# [THE TASKS]
a: According to the article on the film César, in what city does Marius work as a mechanic?
b: Pick up the article on the film César after its final sentence and keep writing it.

# [SOURCE DOCUMENT]
────

César is a 1936 French film, written and directed by Marcel Pagnol. It is the final part of his Marseille trilogy, which began with the film Marius and was followed by Fanny. Unlike the other two films in the trilogy, César was not based on a play by Pagnol, but written directly as a film script. In 1946 Pagnol adapted the script as a stage play.

Plot

Honoré Panisse is dying, cheerfully, with friends, wife, and son at his side. He confesses to the priest in front of his friends; he insists that the doctor be truthful. But, he cannot bring himself to tell his son Césariot that his real father is Marius, the absent son of César, Césariot's godfather. Panisse leaves that to Fanny, the lad's mother. Dissembling that he's off to see a friend, Césariot then seeks Marius, now a mechanic in Toulon. Posing as a journalist, Césariot spends time with Marius and leaves believing tales that Marius is involved in burglary and drug trafficking. Only after the truth comes out can Marius, Fanny, César, and Césariot step beyond the falsehoods, benign though they may be.

────

# [DATA LISTING]
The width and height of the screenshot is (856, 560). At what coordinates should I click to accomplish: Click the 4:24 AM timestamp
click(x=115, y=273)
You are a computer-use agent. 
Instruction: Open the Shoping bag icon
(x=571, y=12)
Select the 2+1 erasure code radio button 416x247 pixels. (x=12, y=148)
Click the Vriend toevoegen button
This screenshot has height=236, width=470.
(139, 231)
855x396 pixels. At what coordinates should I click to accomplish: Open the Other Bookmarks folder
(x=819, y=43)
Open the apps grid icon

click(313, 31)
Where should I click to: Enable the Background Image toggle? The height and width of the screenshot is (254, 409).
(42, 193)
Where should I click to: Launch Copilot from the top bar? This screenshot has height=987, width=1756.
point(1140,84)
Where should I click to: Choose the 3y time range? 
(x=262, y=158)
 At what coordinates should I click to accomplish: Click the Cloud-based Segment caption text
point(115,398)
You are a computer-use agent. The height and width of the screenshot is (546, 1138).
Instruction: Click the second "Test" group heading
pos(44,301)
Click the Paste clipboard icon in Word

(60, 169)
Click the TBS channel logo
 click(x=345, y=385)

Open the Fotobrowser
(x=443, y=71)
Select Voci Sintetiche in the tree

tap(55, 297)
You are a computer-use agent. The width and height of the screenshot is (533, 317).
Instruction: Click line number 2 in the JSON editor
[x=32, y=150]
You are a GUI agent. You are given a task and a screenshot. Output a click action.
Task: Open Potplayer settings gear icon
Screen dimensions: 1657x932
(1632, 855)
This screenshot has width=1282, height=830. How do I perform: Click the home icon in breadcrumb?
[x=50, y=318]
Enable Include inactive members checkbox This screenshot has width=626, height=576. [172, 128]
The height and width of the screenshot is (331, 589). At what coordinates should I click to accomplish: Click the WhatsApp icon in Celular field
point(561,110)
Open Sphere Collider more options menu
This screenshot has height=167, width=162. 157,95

────

# [EXPECTED RESULTS]
a: Toulon.

b:
Cast
Raimu as César Ollivier, bar owner
Pierre Fresnay as Marius Ollivier, son of César
Orane Demazis as Fanny Panisse, wife of Honoré 
Charpin as Honoré Panisse, husband of Fanny
André Fouche as Césariot Panisse, son of Fanny 
Alida Rouff as Honorine Cabanis, mother of Fanny  
Milly Mathis as Claudine Foulon, aunt of Fanny  
Robert Vattier as Adelbert Brun, retired customs official  
Paul Dullac as Félix Escartefique, retired ferry captain 
Marcel Maupi as Innocent Mangiapan, ferry stoker 
Édouard Delmont as Dr Félicien Venelle 
 Thommeray as Elzéar Bonnegrâce, parish priest

In popular culture
 The famed restaurateur and founder of California cuisine, Alice Waters, was so taken by this film that she named her Berkeley restaurant "Chez Panisse". The café upstairs from the restaurant is decorated with posters from the films Marius, Fanny, and César.
 The main characters from the films Marius, Fanny and César make a cameo appearance in the Asterix comic book Asterix and the Banquet.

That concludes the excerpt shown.